I'm not a big fan of King Kong. Don't get me wrong, I like the original film for all that it was, but as a character,.. just not that into him. Definitely not into this Kong. This was maybe the worst ape suit ever created for film. It never look anything less than a man in hairy clothes.
While the Kong suit was lacking there were some pretty neat effect shots used in this film. The giant octopus attack is pretty cool. (Until they start throwing things at it and you can see the shadows of the objects as they hit the projector wall)

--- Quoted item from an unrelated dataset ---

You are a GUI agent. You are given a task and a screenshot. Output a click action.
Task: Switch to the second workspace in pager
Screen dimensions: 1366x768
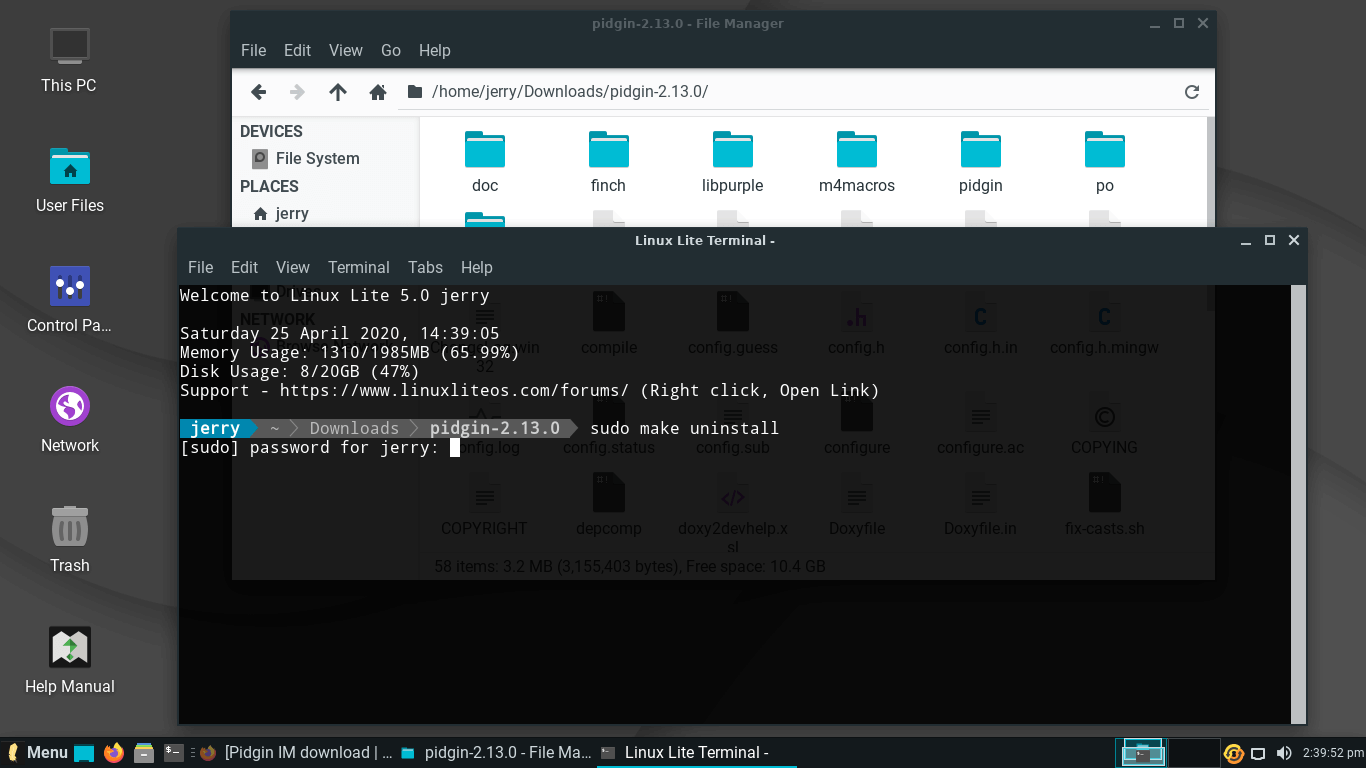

This film marks what many consider a decline in the Godzilla film franchise. With the exception of the next film, Mothra vs. Godzilla, the films in the series all take a lighter sometimes almost comical approach. (Ishiro Honda claims he was disappointed in this new direction. He apparently carried his disappointed all the way to the bank however since he directed 6 more of the films!) This can be seen very obviously in the comedic reactions of Mr. Tako and Sakurai and Kinsaburo's island guide.
Like the film to follow it makes a pretty obvious statement against commercialism and the love of money over the needs of the people. Greed is evil and if you're not careful a giant ape might destroy you.
I do find it ironic however that a film that gives such a strong message such as this turns out to be one of Toho's most commercially successful films of the time!
[As a foot note, let me do my part in debunking they myth that there were two endings depending on whether you saw the Japanese or the American releases. For a long time it was believed that depending on which version you saw the outcome of the fight was changed. American, King Kong wins. Japanese, Godzilla swims into the sunset. This was never the case and stemmed from an incorrect article written in the Spacemen
magazine. No matter which film you see, King Kong comes out the obvious victor and the fate of Godzilla is left to our imaginations.]